▸ EXCERPT PROVIDED

No if all loans were paid back there would still be money in circulation because part of base money is in the forms of coins and notes produced by mint and bureau of engraving and printing under treasury. Those money would not disappear even if all loans would be paid back.

Fed balance sheet every expected to be zero (i.e. no outstanding loans)? and what happens to the money in circulation from defaulted loans?

No, as long as the government does not decide to switch to some other monetary system and given the relative efficiency of fiat money that is unlikely to happen.

what happens to the money in circulation from defaulted loans?

That depends on what sort of default are we talking about. If for example government declares it won't pay portion of its debt to Fed then nothing will happen to the money in circulation - the money supply increase becomes permanent (in a sense it cannot be anymore reduced by paying down the debt).

  1. the "value" of money is presumably based on supply and demand. this presumably counters the idea that the more money in circulation reduces its value because as the population and economy grow, there is a greater need for money, maintaining its value.

This is true but that implications are not completely correct. One of the most simplest model to describe the money market (e.g. supply & demand for money) is as follows (see Mankiw's Macroeconomics 8th ed pp ):

$$MV=PY$$

where $M$ is money supply, $V$ is velocity of money (how much is one dollar used), $P$ is price level (change in which gives you inflation/deflation - i.e. increase/decrease of value of money) and $Y$ is the real output. In more complex models of money market people's expectations play role and the relationship is not necessary proportional but this simplified version is useful as a didactic tool.

Here you can see that ceteris paribus (holding $V$ and $Y$ constant) increase in money supply $M$ does increase $P$ (which in turn decreases value of money). You are completely correct that as our economy grows ($Y$ increases) there will be higher demand for money so as long as you increase $M$ just by the same amount as $Y$ increases it would not lead to any inflation. In addition, also $V$ tends to change over business cycle (although in the long term it tends to be constant) which means there is additional leeway for creating new money during some times (although also less during another).

▸ WHAT THE TASK REQUIRES
According to the excerpt on money supply, why would money still be in circulation if all loans were paid back? The listing that comes next has no connection to the excerpt on money supply.

▸ STORED DATA
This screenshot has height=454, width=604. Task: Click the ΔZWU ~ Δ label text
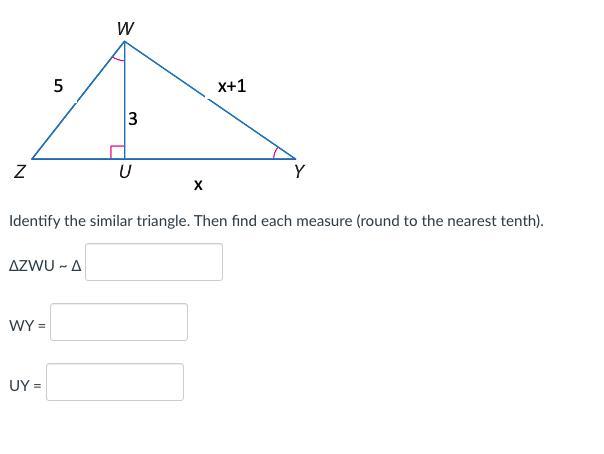(x=45, y=266)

▸ SOLUTION BELOW
Part of base money takes the form of coins and notes produced by the mint and the bureau of engraving and printing under the treasury, and that money would not disappear.